» The exercise: Copy out the material below word for word, leaving out the pictures.

» Task inputs:
========================
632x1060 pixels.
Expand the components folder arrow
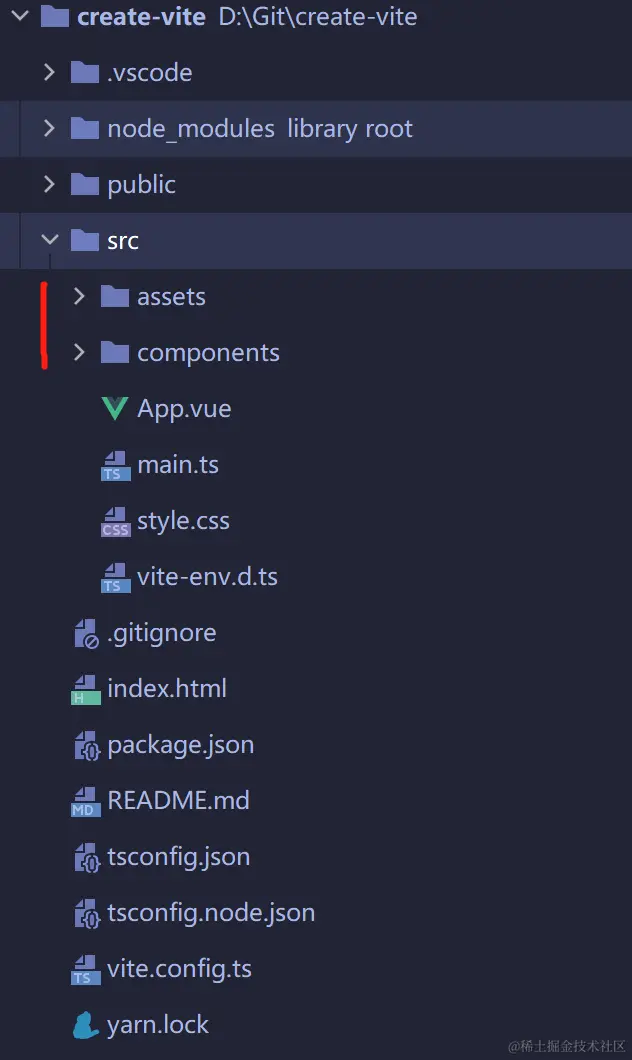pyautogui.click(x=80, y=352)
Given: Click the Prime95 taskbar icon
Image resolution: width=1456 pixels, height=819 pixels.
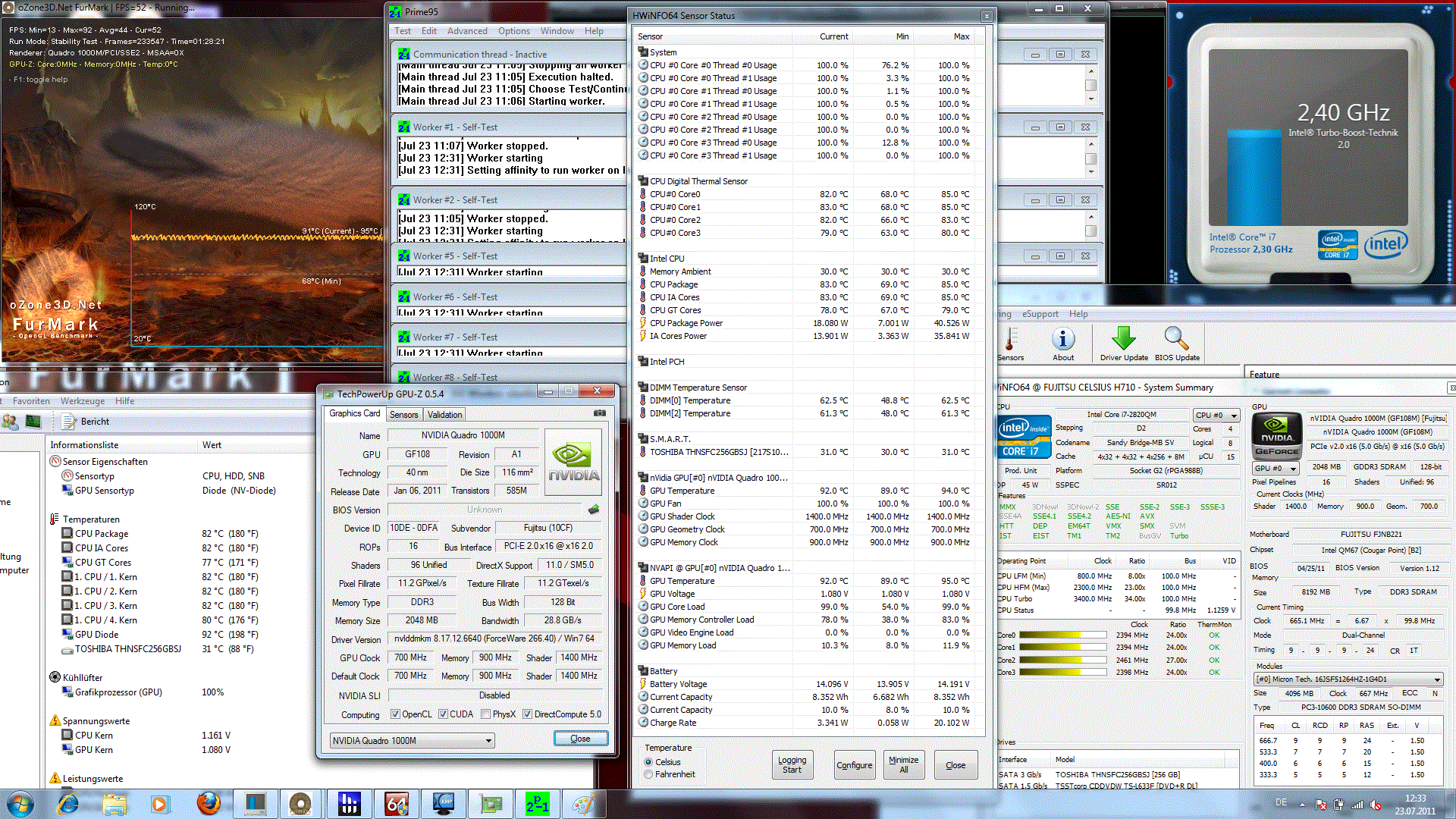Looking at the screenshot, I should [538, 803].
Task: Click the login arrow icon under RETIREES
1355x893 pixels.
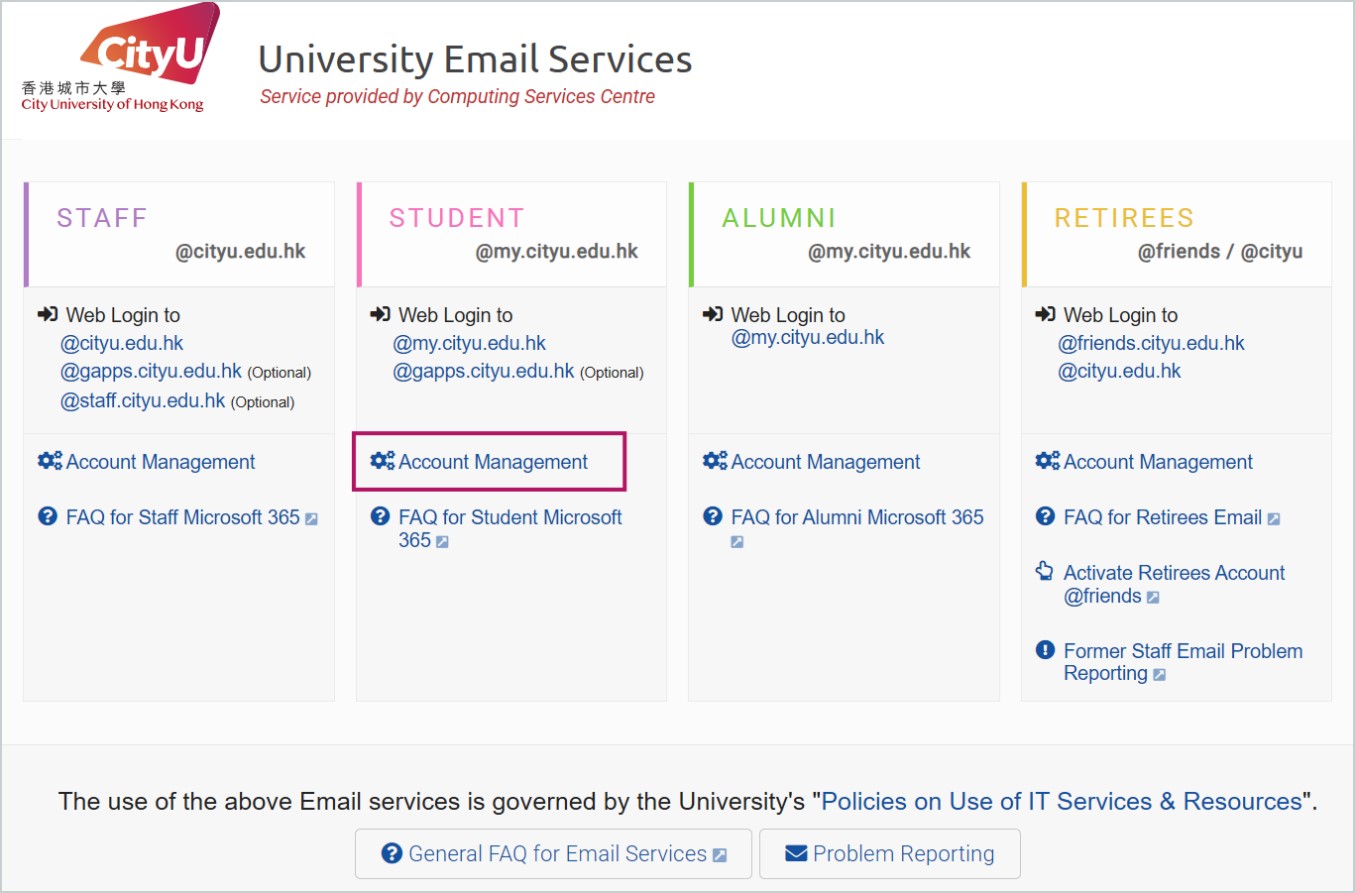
========================
» Response to the task:
632x1060 pixels.
Expand the components folder arrow
pyautogui.click(x=80, y=352)
Given: Click the Prime95 taskbar icon
Image resolution: width=1456 pixels, height=819 pixels.
Looking at the screenshot, I should [538, 803].
Task: Click the login arrow icon under RETIREES
1355x893 pixels.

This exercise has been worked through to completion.